**Task objective**
Supply the number of lines below containing "agent", nothing else.

**Entries shown**
——————————

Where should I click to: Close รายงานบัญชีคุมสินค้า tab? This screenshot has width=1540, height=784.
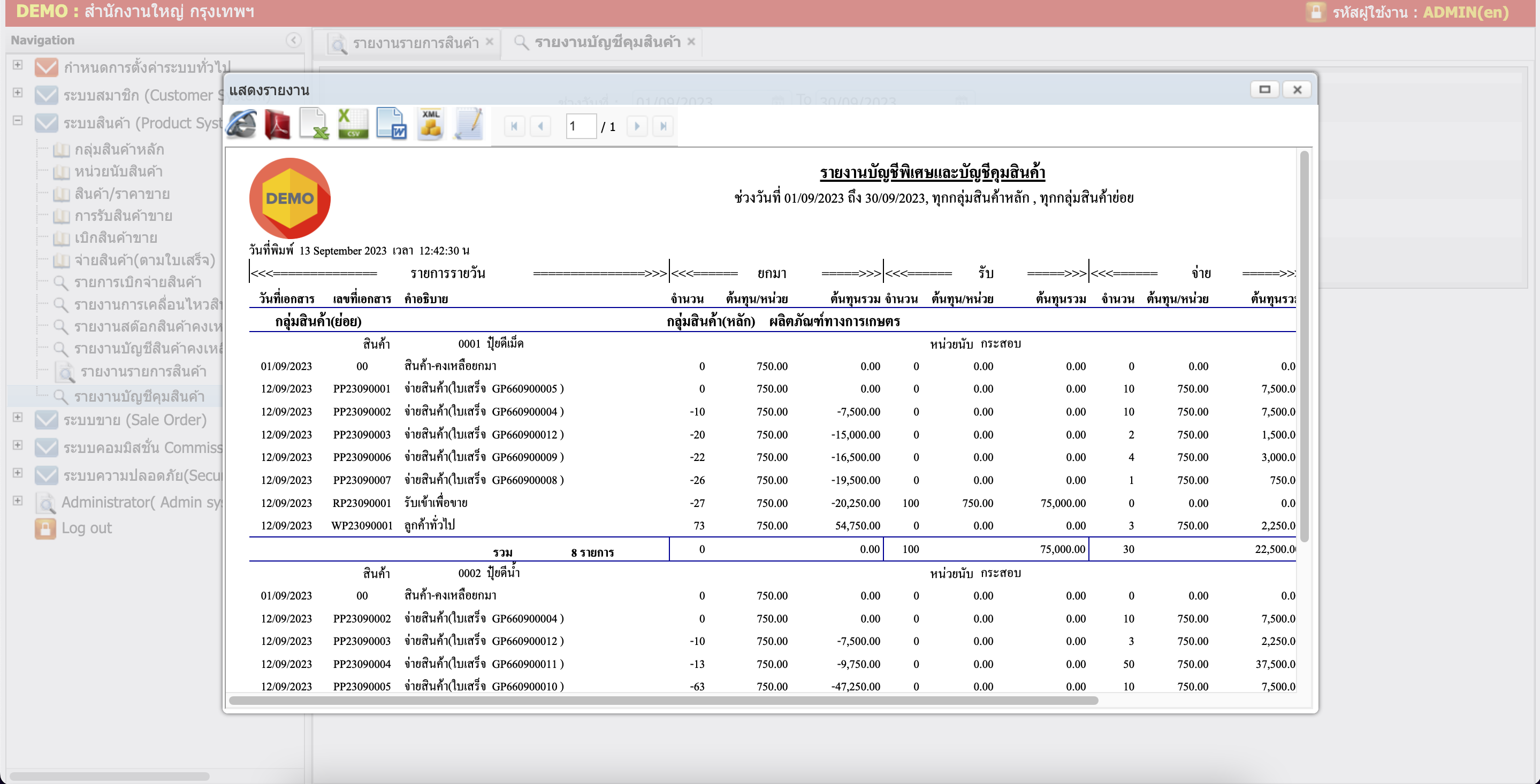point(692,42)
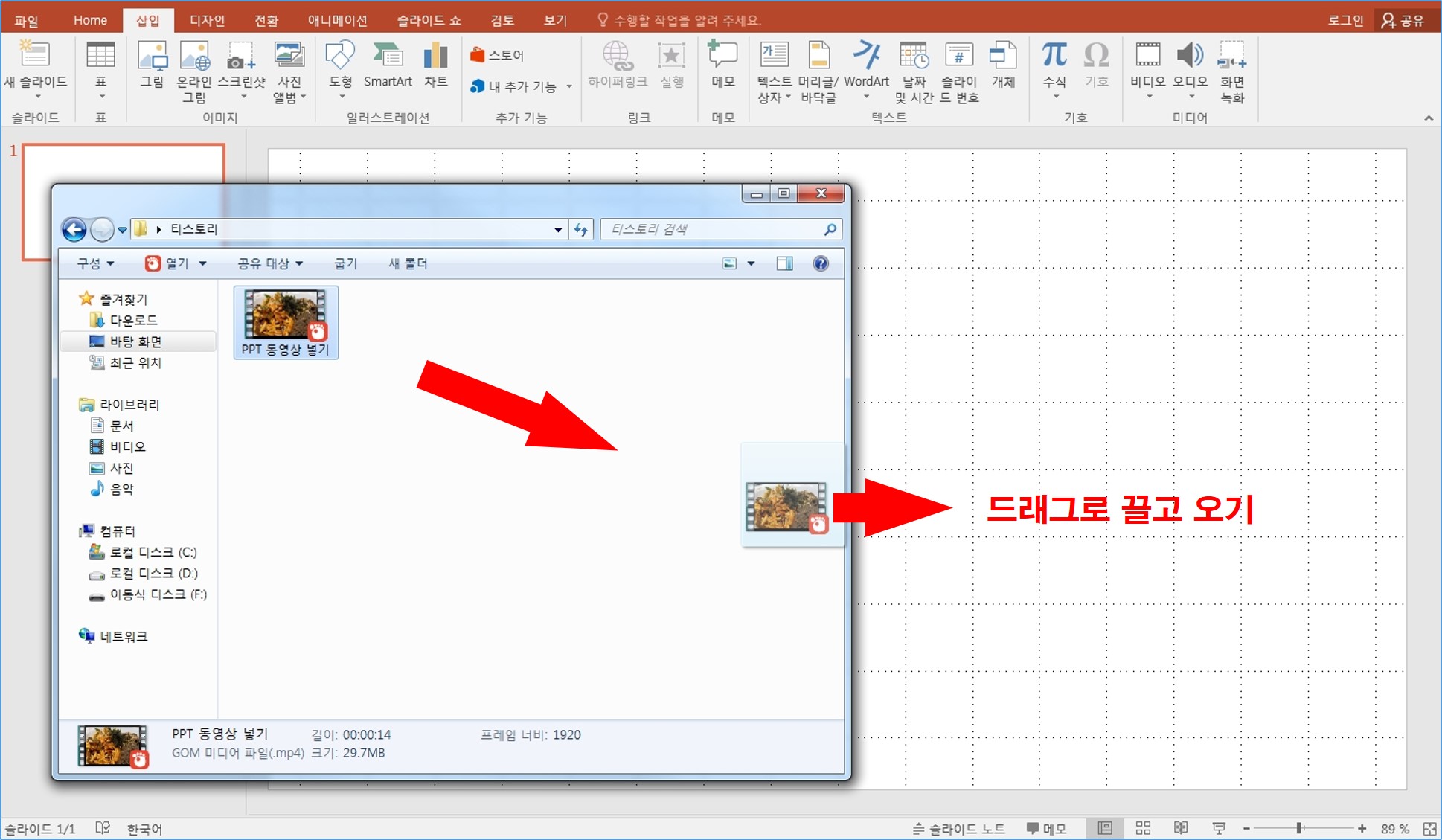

——————————

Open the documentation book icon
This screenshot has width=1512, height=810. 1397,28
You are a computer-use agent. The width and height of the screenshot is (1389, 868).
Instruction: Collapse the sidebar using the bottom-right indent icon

——————————

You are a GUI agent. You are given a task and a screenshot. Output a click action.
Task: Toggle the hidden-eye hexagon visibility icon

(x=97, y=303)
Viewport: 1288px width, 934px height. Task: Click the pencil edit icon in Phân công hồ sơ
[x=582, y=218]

——————————

**Exercise response**
2